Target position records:
☆ ☆ ☆

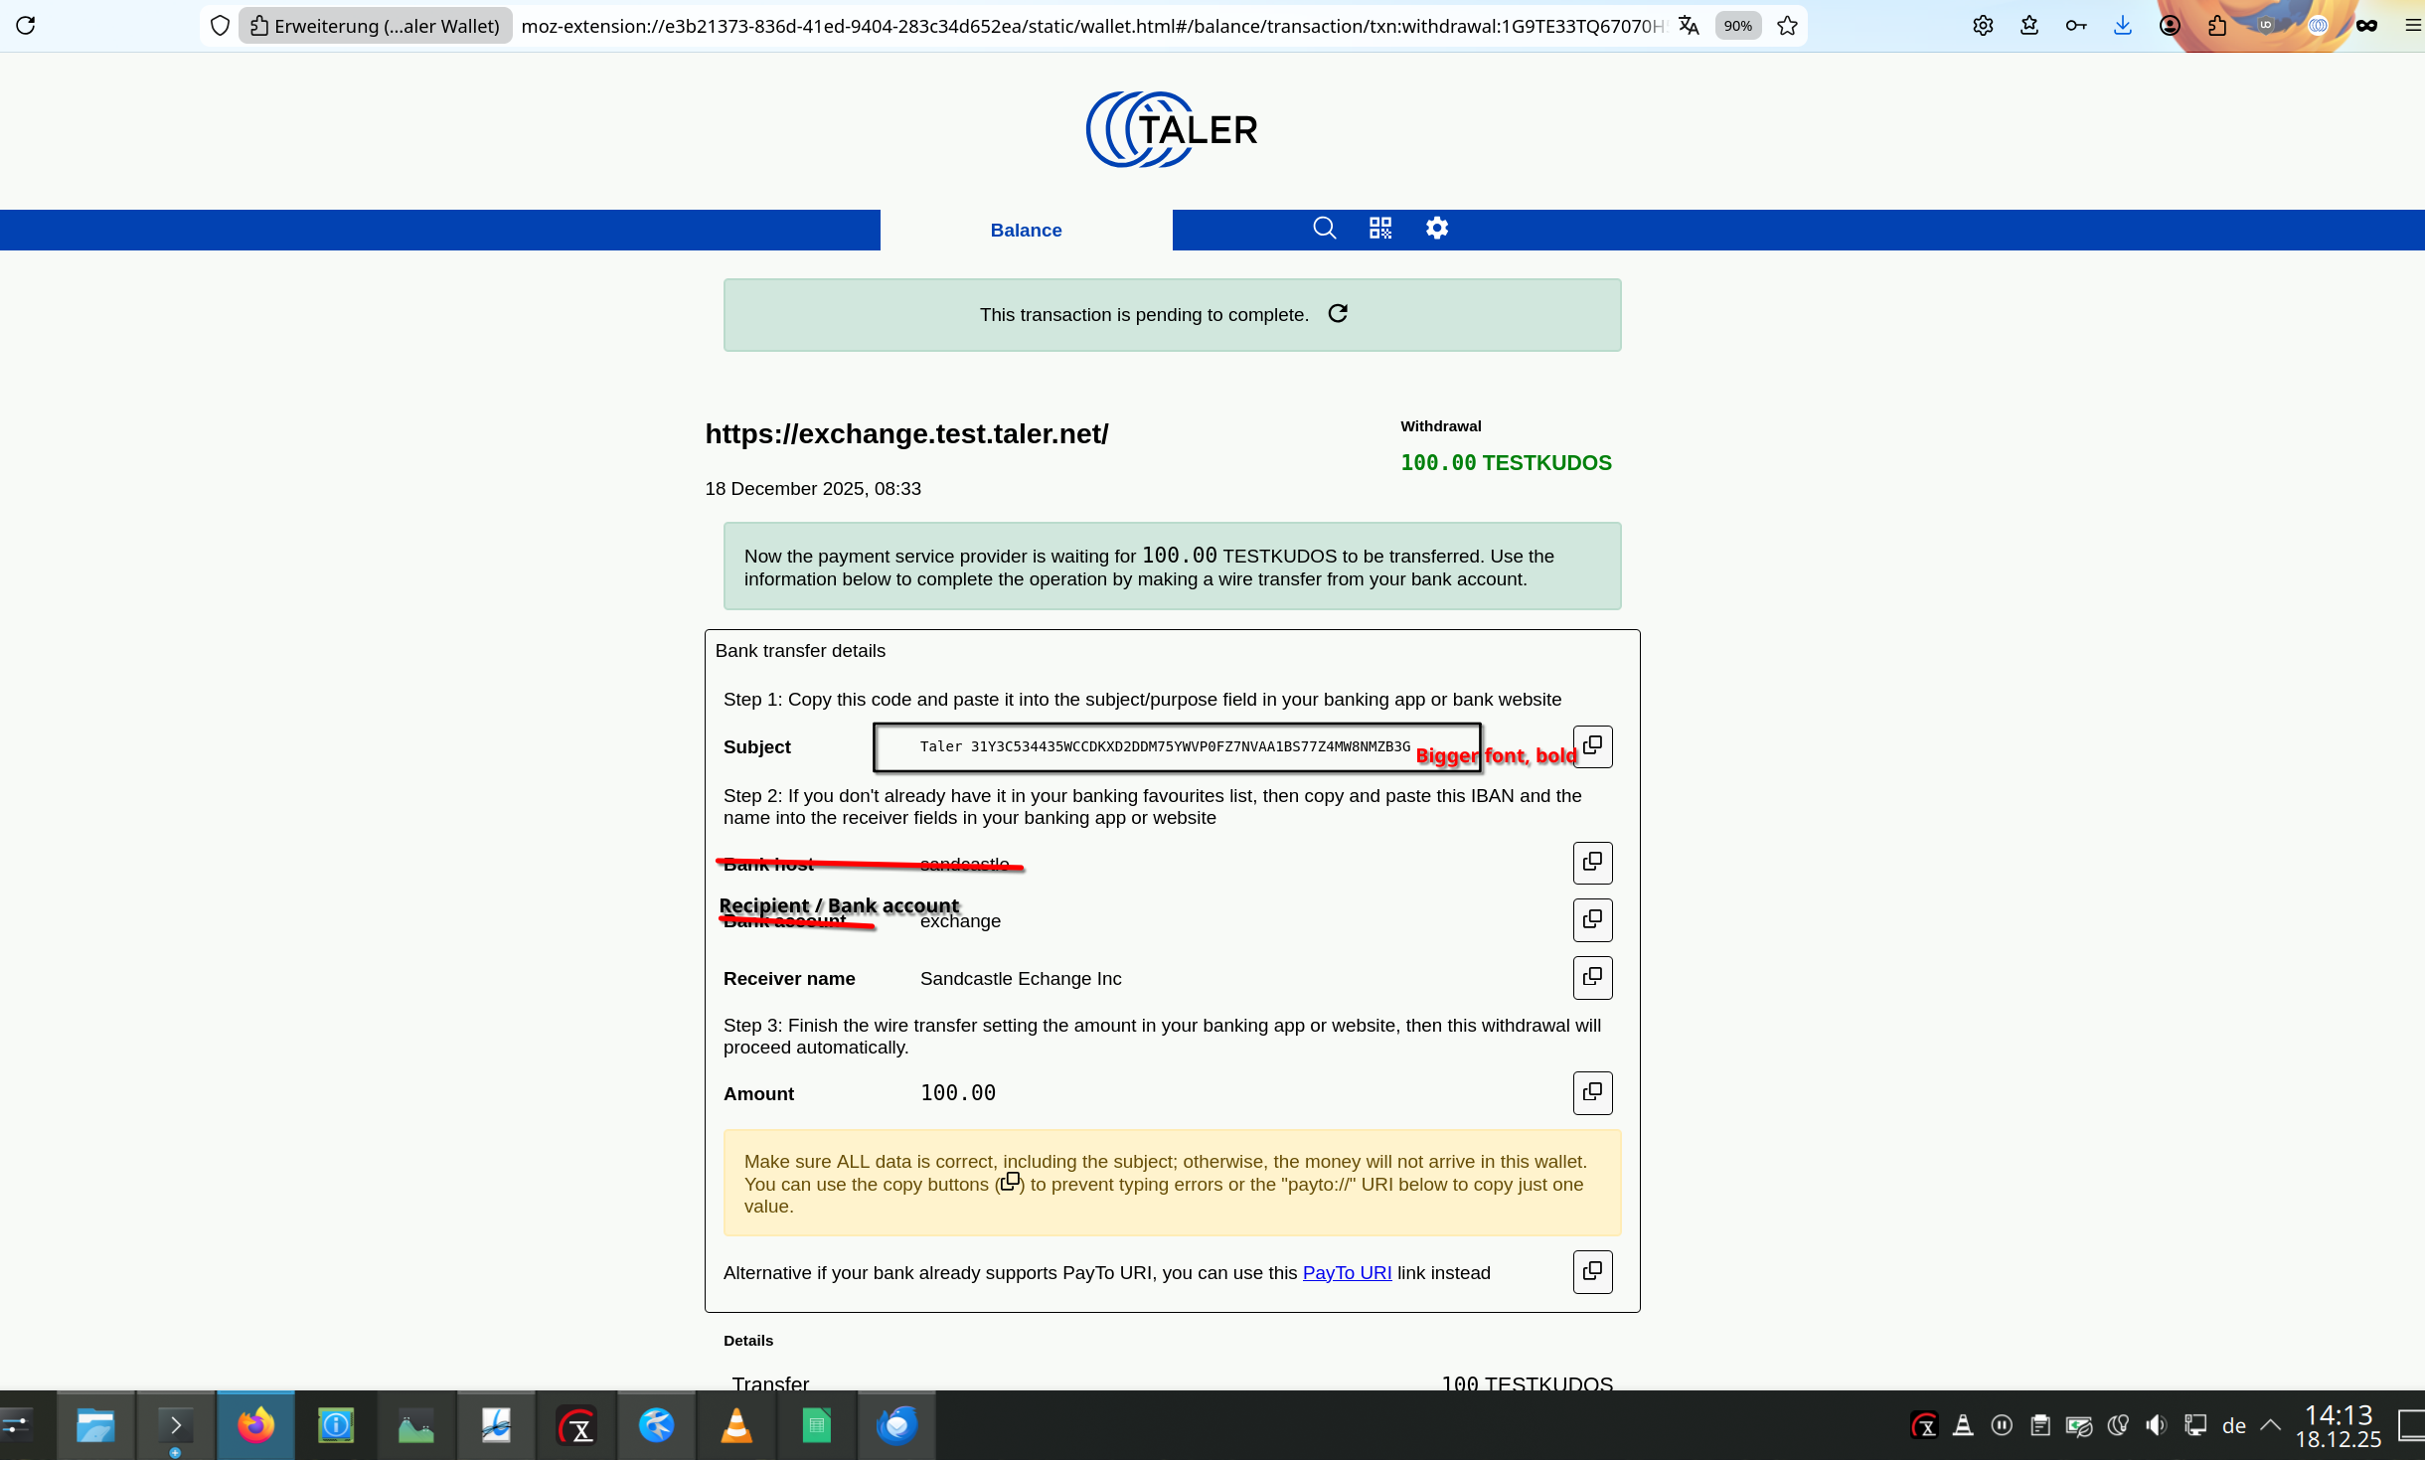
Task: Copy the Subject code to clipboard
Action: tap(1592, 745)
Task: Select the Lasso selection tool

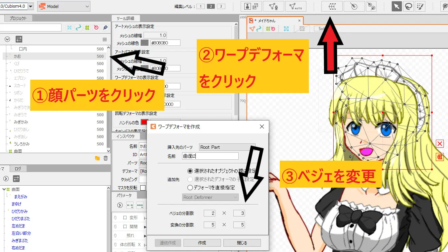Action: coord(408,6)
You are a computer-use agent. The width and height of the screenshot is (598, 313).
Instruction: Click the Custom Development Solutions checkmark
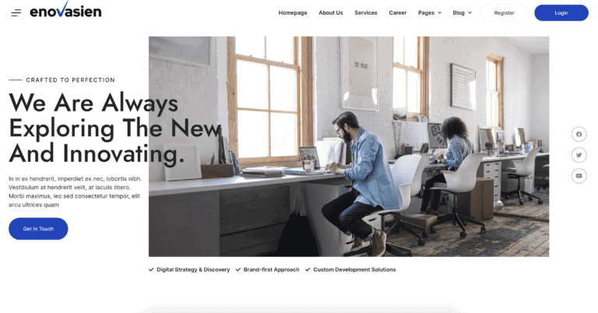308,269
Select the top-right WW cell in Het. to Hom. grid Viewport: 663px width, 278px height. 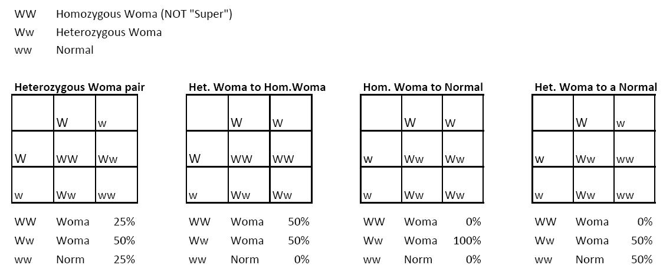pos(290,149)
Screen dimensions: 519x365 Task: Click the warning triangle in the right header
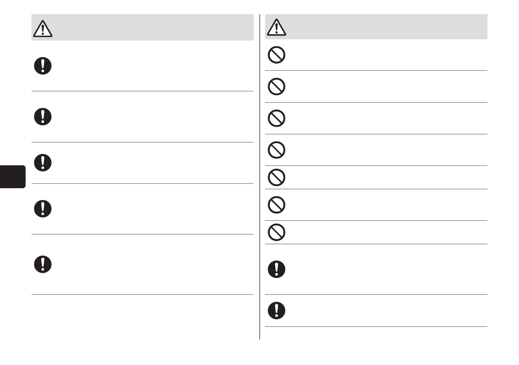(x=276, y=27)
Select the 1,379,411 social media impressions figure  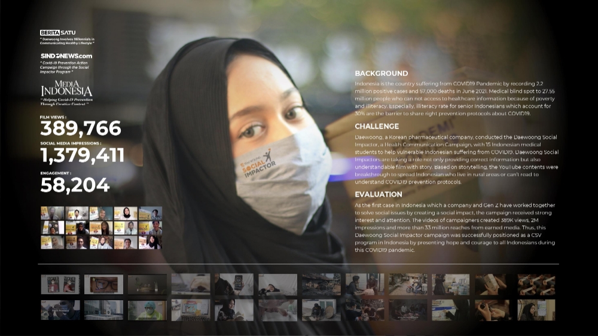point(82,155)
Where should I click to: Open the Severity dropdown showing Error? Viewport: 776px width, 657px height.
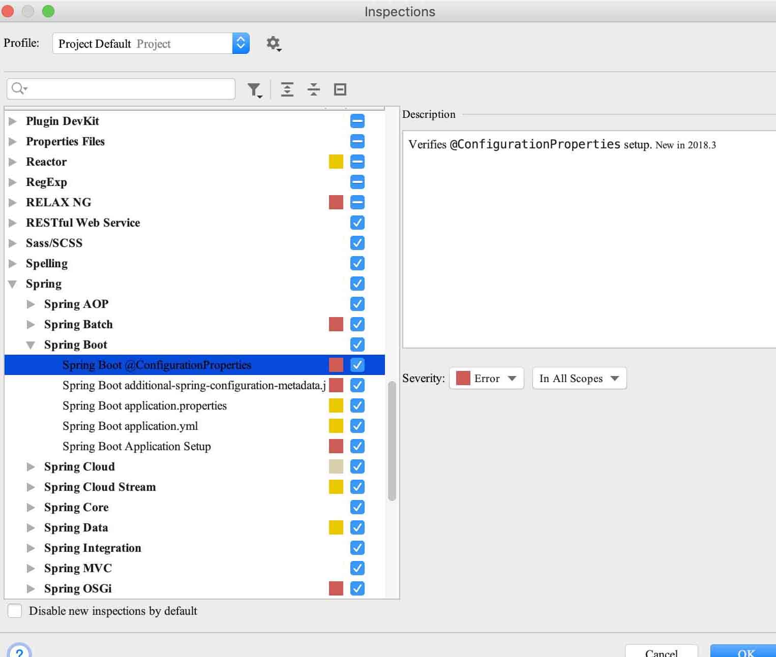(486, 378)
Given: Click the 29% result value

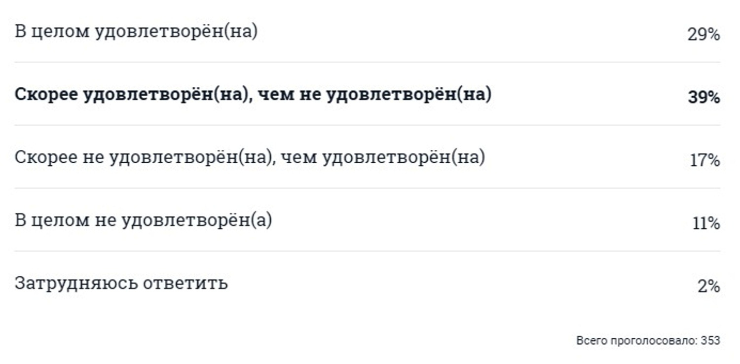Looking at the screenshot, I should pyautogui.click(x=703, y=35).
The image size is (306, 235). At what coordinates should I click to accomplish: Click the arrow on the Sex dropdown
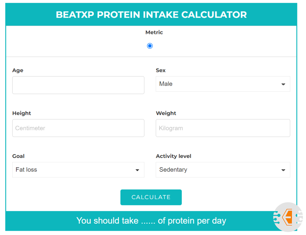[x=283, y=84]
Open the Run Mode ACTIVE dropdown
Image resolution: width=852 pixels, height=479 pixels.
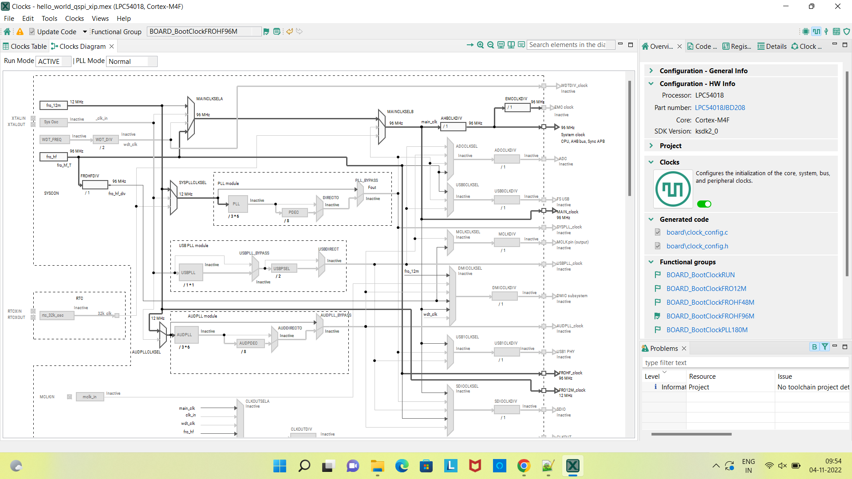54,61
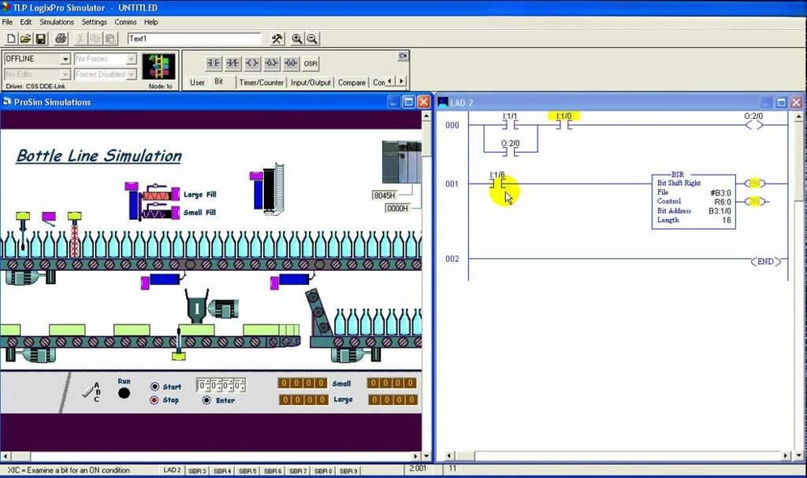Click the Print icon in toolbar

click(x=61, y=39)
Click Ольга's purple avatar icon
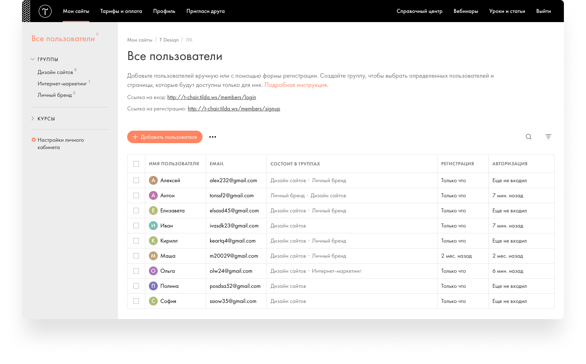This screenshot has height=364, width=586. (x=153, y=271)
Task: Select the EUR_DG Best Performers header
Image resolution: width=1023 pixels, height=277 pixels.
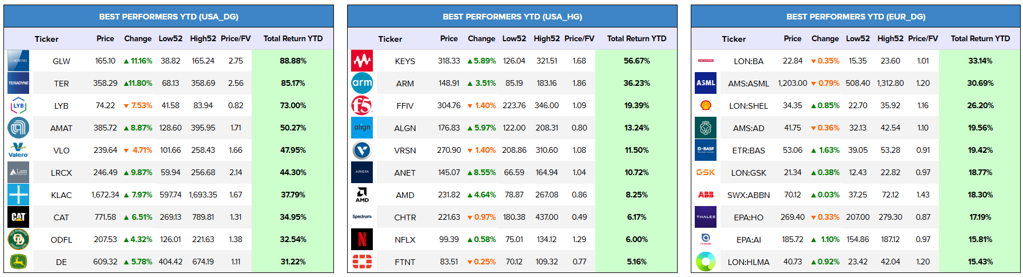Action: pos(855,17)
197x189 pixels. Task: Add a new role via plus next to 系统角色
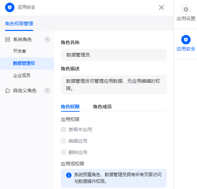pyautogui.click(x=47, y=40)
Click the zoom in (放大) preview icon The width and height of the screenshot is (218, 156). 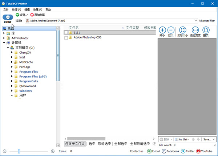[x=171, y=30]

☆ ☆ ☆

- Written request: Reproduce the lines from the line with "Open the Run Mode ACTIVE dropdown" up to and including the line with "Action: pos(855,17)", switching "Image resolution" to "Screen resolution" and leaving everything else unchanged. Omit the pictures from your answer.

- Exercise response:
Open the Run Mode ACTIVE dropdown
Screen resolution: width=852 pixels, height=479 pixels.
54,61
Click the Print icon in toolbar

click(x=61, y=39)
Click Ольга's purple avatar icon
This screenshot has height=364, width=586. (x=153, y=271)
Task: Select the EUR_DG Best Performers header
Screen resolution: width=1023 pixels, height=277 pixels.
Action: pos(855,17)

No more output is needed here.